## Texte donné
---*---
Le moyen tiré de la mise en péril de la vie familiale des demandeurs ne semble pas non plus devoir emporter la conviction du tribunal, étant donné que le refus d'entrée et de séjour concerne les quatre membres de la famille qui ne se trouvent donc pas menacés de séparation par l'effet de la décision.

4 Il y a finalement lieu de mentionner que les explications concernant les dangers auxquels les demandeurs se voyaient exposés et qui motivaient leur départ du Monténégro ne devraient pas non plus entrer en ligne de compte, étant donné que ces aspects ont déjà fait l'objet de débats et d'une décision dans le cadre d'une demande d'octroi du statut de réfugié définitivement rejetée par un arrêt de la Cour administrative du 27 septembre 2001 coulé en force de chose jugée.
---*---
## Entrées extraites
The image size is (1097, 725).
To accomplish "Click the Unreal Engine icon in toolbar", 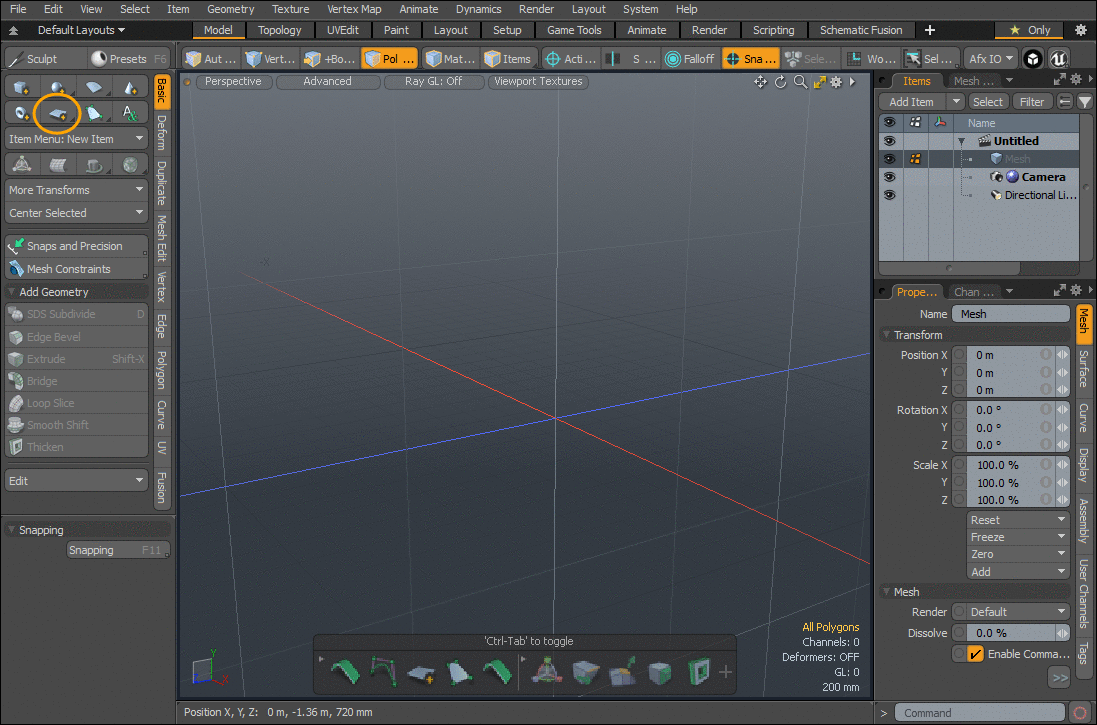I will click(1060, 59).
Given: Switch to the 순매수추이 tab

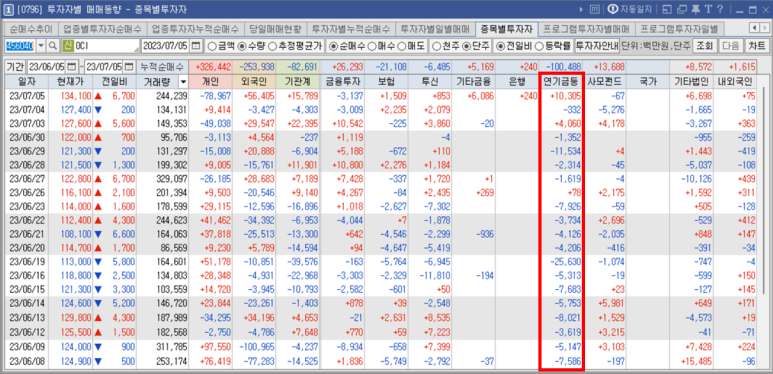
---*---
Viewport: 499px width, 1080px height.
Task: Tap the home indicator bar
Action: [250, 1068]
---*---
## Exercice A
Transcrivez le passage du texte donné qui s'ouvre sur les mots contenant « Le moyen tiré » et se ferme sur « de chose jugée. ».
## Exercice B
Reprenez mot pour mot, dans les entrées, les lignes allant de celle qui contient « Viewport: 499px width, 1080px height. » jusqu'à celle qui contient « Action: [250, 1068] », les deux incluses.

## Réponse finale A
Le moyen tiré de la mise en péril de la vie familiale des demandeurs ne semble pas non plus devoir emporter la conviction du tribunal, étant donné que le refus d'entrée et de séjour concerne les quatre membres de la famille qui ne se trouvent donc pas menacés de séparation par l'effet de la décision.

4 Il y a finalement lieu de mentionner que les explications concernant les dangers auxquels les demandeurs se voyaient exposés et qui motivaient leur départ du Monténégro ne devraient pas non plus entrer en ligne de compte, étant donné que ces aspects ont déjà fait l'objet de débats et d'une décision dans le cadre d'une demande d'octroi du statut de réfugié définitivement rejetée par un arrêt de la Cour administrative du 27 septembre 2001 coulé en force de chose jugée.

## Réponse finale B
Viewport: 499px width, 1080px height.
Task: Tap the home indicator bar
Action: [250, 1068]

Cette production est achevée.